UWV: WW-uitkeringen in oktober licht gestegen
Het aantal WW-uitkeringen is in oktober 2023 licht gestegen. Eind deze maand verstrekte UWV 155,8 duizend WW-uitkeringen. Dit is een stijging van 0,4 procent ten opzichte van eind september (155,1 duizend). In oktober werden er 17,6 duizend uitkeringen beëindigd, terwijl er 18,3 duizend nieuwe uitkeringen bij kwamen.
In vergelijking met september namen de WW-uitkeringen met name toe in de sectoren horeca en catering (+5,0 procent) en landbouw, groenvoorziening, visserij (+4,9 procent). Dalers zijn er ook: bij onderwijs (-4,1 procent), bank- en verzekeringswezen (-2,7 procent) en cultuur (-1,5 procent).

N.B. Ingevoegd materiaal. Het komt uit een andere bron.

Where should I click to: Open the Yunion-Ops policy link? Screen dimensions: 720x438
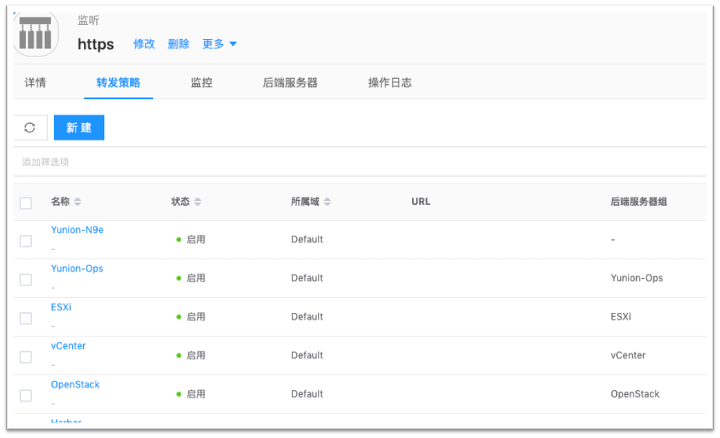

Werkloosheid vrijwel op zelfde niveau als een jaar geleden
Het aantal werklozen lag in oktober met 361 duizend ongeveer even hoog als dezelfde maand een jaar eerder (365 duizend). Eind vorig jaar en begin dit jaar daalde de werkloosheid nog en steeg vervolgens weer licht. Het aantal werkenden nam daarentegen steeds verder toe en steeg tussen oktober 2022 en oktober 2023 met 154 duizend. De nettoarbeidsparticipatie nam daarmee toe van 72,1 naar 73,1 procent.

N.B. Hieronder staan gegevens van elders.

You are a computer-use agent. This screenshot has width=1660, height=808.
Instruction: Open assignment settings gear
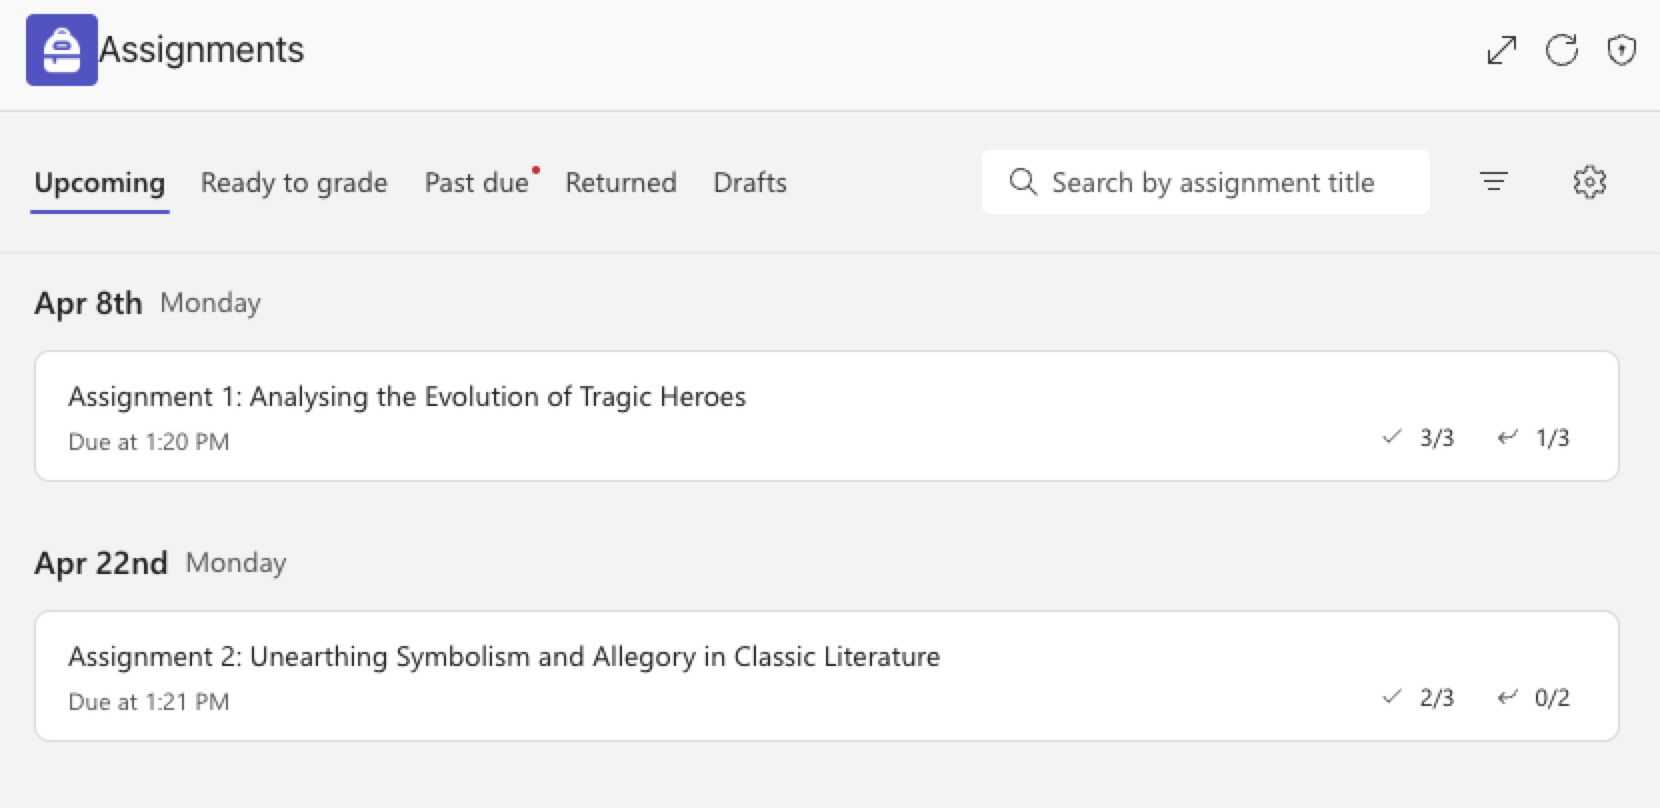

In oktober waren er duizend werklozen minder dan drie maanden eerder (hiermee bleef de werkloosheid gemiddeld per maand vrijwel gelijk). De ontwikkeling van de werkloosheid is het resultaat van onderliggende stromen tussen de werkzame, de werkloze en de niet-beroepsbevolking. Het schema hieronder laat die stromen zien. De figuur daaronder toont de ontwikkeling van die verschillende stromen in de afgelopen maanden.
De werkloosheid kan toe- of afnemen door vier verschillende stromen. Twee van die stromen kunnen de werkloosheid doen dalen. De eerste is de stroom van werklozen die een baan vinden. De tweede is de stroom van werklozen die stoppen met zoeken en de arbeidsmarkt verlaten. Er zijn ook twee tegengestelde stromen, die de werkloosheid kunnen vergroten. Het gaat om werkenden die hun baan verliezen en om mensen die zich eerder niet aanboden op de arbeidsmarkt en op zoek zijn gegaan naar werk. Als ze niet meteen werk vinden, worden ze deel van de werkloze beroepsbevolking.
In de afgelopen drie maanden hielden de vier stromen elkaar ongeveer in evenwicht waardoor de werkloosheid gemiddeld per maand vrijwel gelijk bleef.